Microsoft will be delivering five security bulletins on this month's Patch Tuesday. If you're a Windows XP holdout, what you should really be concerned about is the fact that all five security bulletins affect Windows XP. With Windows XP support scheduled to end on April 8, now is a good time to abandon the 13-year-old operating system if you haven't done so already.
Of the five security bulletins, two are rated "critical" and three "important". One of the critical bulletins will address a zero-day bug in Internet Explorer that last month prompted the Redmond-based company to issue a "Fix it" tool to help temporarily block ongoing attacks until such time as a more permanent fix was available.
"Windows XP is affected by all five updates, and there is really no reason to expect this picture to change; Windows XP will continue to be impacted by the majority of vulnerabilities found in the Windows ecosystem, but you will not be able to address the issues anymore," wrote Qualys CTO Wolfgang Kandek in a recent blog post.
"So you need a strategy for the XP machines remaining in your infrastructure. We are still seeing a significant number of XP machines in our scans, ranging from around 25% in our consumer oriented service BrowserCheck to under 20% in our enterprise oriented data from QualysGuard."
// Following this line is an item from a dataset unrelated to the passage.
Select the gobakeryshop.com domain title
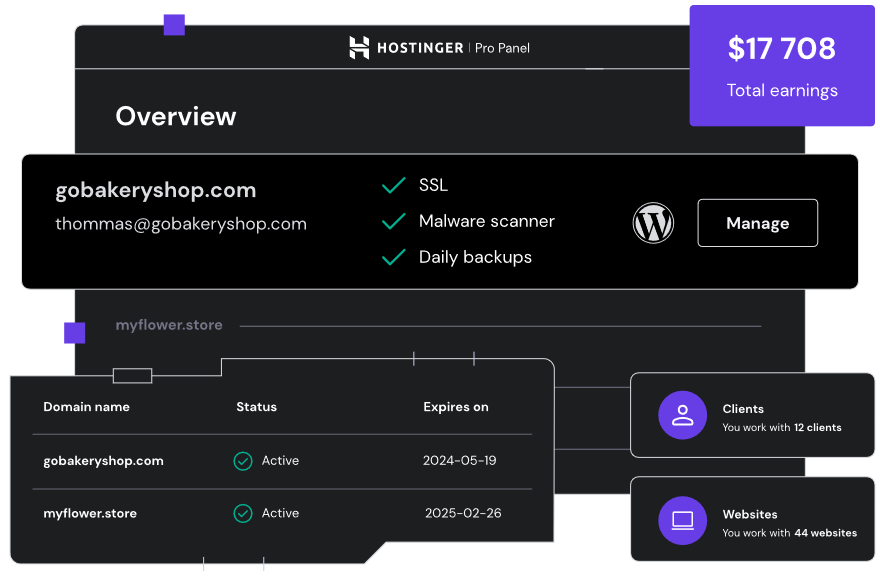Image resolution: width=880 pixels, height=576 pixels. pyautogui.click(x=156, y=190)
"Of the remaining issues, one is an important privilege issue, probably going to be a kernel or kernel driver patch; never something to ignore but less important than a critical/remote issue," wrote Ross Barrett, senior manager of security engineering at Rapid 7, in a post on security news site Help Net Security. "The other two are the seldom seen 'security mechanism bypasses', probably the same issue being patched in Windows and in Silverlight. We will have to wait and see how exploitable this turns out to be. If it turns out that some of these issues are in the wild and under exploitation, then that will be change the circumstances of what to prioritize."